§ **WHAT YOU SHOULD DO**
When you copy the data, keep every line exactly as written and skip the pictures.

§ **RECORDED INFORMATION**

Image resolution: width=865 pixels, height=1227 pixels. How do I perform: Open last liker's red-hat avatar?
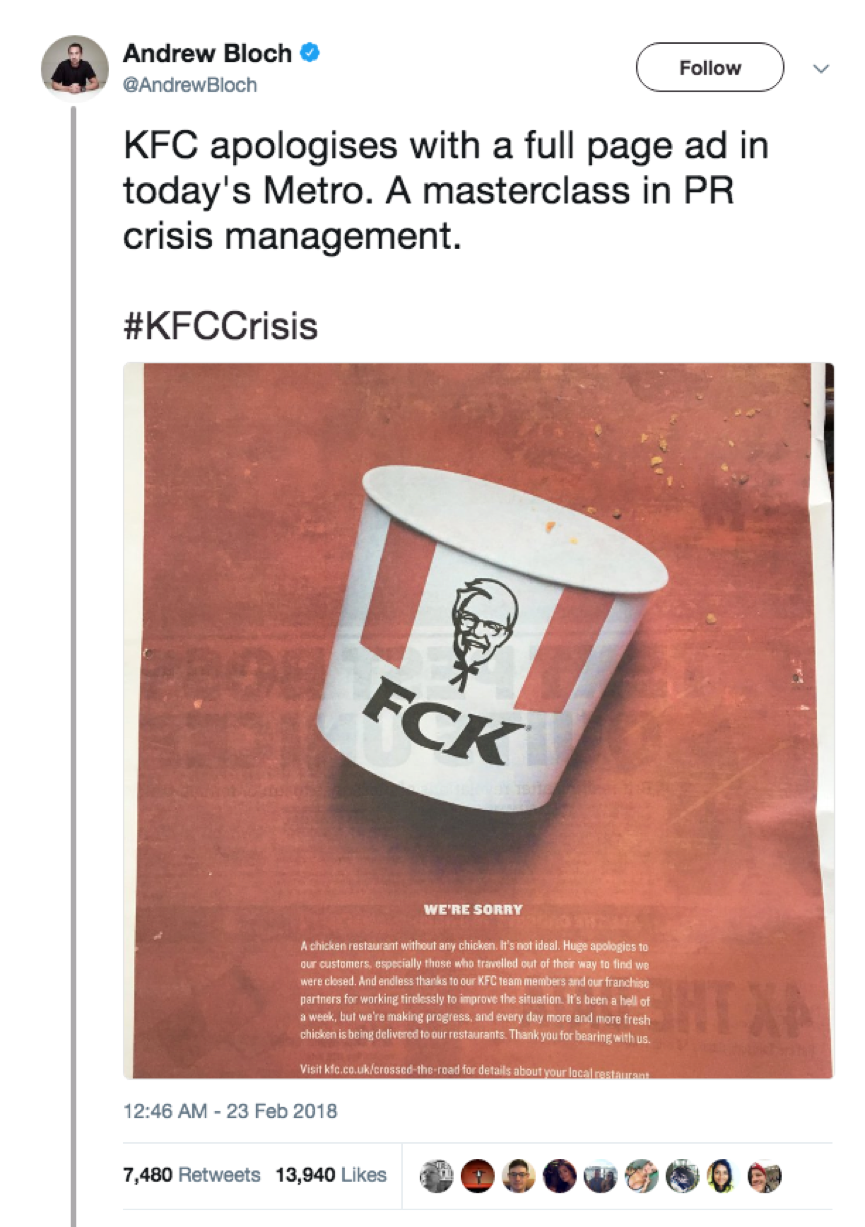[x=765, y=1176]
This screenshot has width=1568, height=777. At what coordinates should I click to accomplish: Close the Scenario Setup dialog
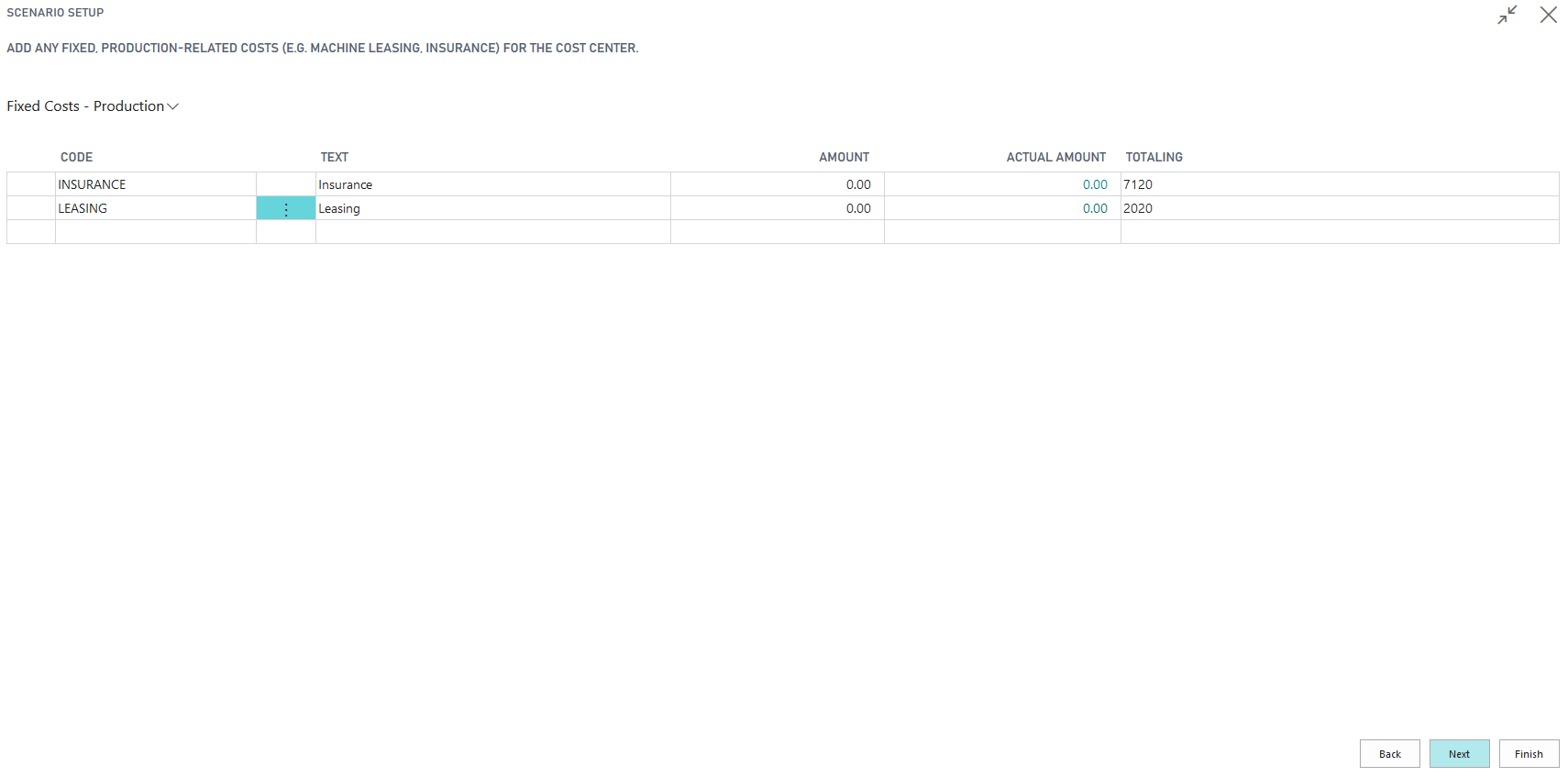tap(1548, 15)
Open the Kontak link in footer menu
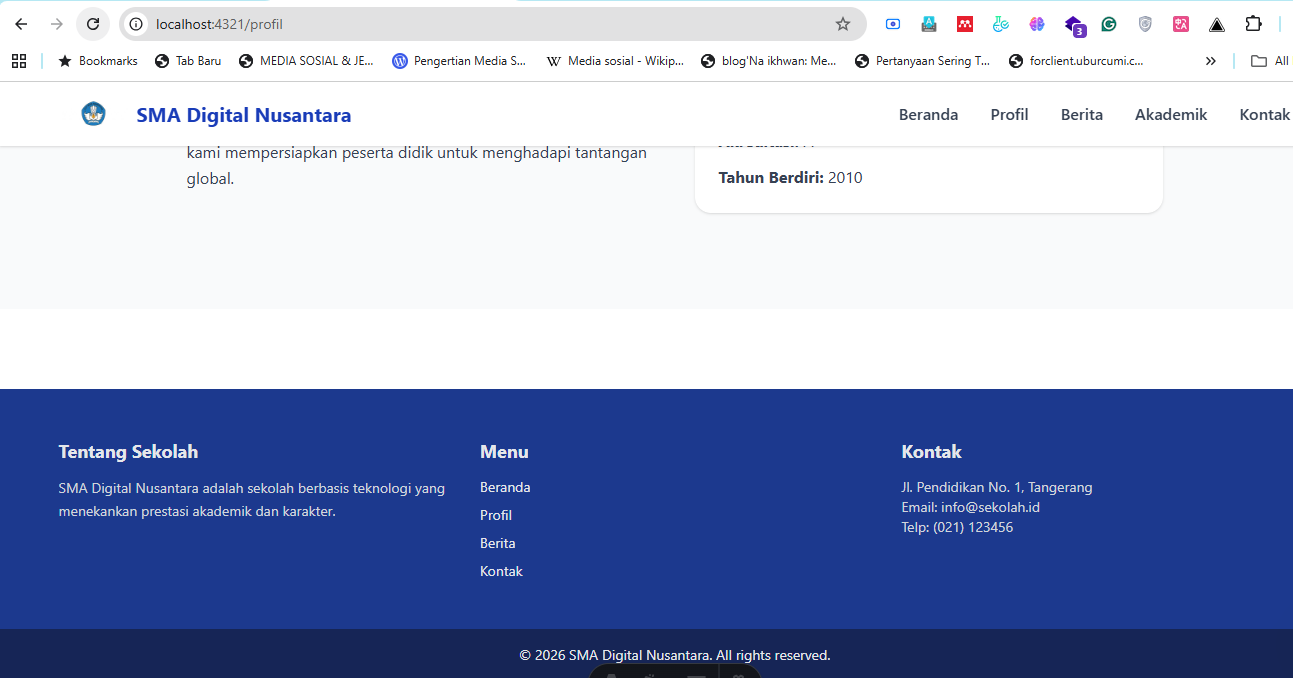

§ **RESPONSE TO THIS TASK**
Image resolution: width=865 pixels, height=1227 pixels. How do I perform: Open last liker's red-hat avatar?
[x=765, y=1176]
This screenshot has width=1568, height=777. At what coordinates should I click to accomplish: Close the Scenario Setup dialog
tap(1548, 15)
Open the Kontak link in footer menu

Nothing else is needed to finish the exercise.